Collected data:
━━━━

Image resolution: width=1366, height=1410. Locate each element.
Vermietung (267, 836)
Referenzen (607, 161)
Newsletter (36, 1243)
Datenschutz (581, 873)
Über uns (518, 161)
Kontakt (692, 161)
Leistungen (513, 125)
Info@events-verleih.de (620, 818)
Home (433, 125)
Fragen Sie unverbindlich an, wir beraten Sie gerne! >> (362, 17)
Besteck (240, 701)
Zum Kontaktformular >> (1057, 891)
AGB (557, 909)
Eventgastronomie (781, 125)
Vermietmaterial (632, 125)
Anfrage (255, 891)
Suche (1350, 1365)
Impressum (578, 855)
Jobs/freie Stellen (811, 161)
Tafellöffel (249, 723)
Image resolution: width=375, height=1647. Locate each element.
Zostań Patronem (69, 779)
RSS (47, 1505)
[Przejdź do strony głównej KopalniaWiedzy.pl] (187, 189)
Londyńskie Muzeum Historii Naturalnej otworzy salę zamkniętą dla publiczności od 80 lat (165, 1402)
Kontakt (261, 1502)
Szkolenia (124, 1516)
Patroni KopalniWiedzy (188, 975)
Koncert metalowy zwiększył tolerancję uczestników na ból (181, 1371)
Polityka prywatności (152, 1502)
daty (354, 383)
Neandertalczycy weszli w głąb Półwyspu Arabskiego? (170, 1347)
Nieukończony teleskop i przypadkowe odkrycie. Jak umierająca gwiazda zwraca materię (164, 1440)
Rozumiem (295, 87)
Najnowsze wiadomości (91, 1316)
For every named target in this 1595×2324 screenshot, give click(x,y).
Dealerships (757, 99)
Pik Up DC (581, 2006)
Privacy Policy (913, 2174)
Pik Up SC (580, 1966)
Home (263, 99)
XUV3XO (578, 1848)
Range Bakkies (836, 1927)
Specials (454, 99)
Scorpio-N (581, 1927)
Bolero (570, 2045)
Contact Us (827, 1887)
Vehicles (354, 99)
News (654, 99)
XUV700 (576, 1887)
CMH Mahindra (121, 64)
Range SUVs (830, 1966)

━━━━

Could you return exactly the stretch of the data above that starts at the line with "Londyńskie Muzeum Historii" and ends at the line with "daty (354, 383)", both lines included?

Londyńskie Muzeum Historii Naturalnej otworzy salę zamkniętą dla publiczności od 80 lat (165, 1402)
Kontakt (261, 1502)
Szkolenia (124, 1516)
Patroni KopalniWiedzy (188, 975)
Koncert metalowy zwiększył tolerancję uczestników na ból (181, 1371)
Polityka prywatności (152, 1502)
daty (354, 383)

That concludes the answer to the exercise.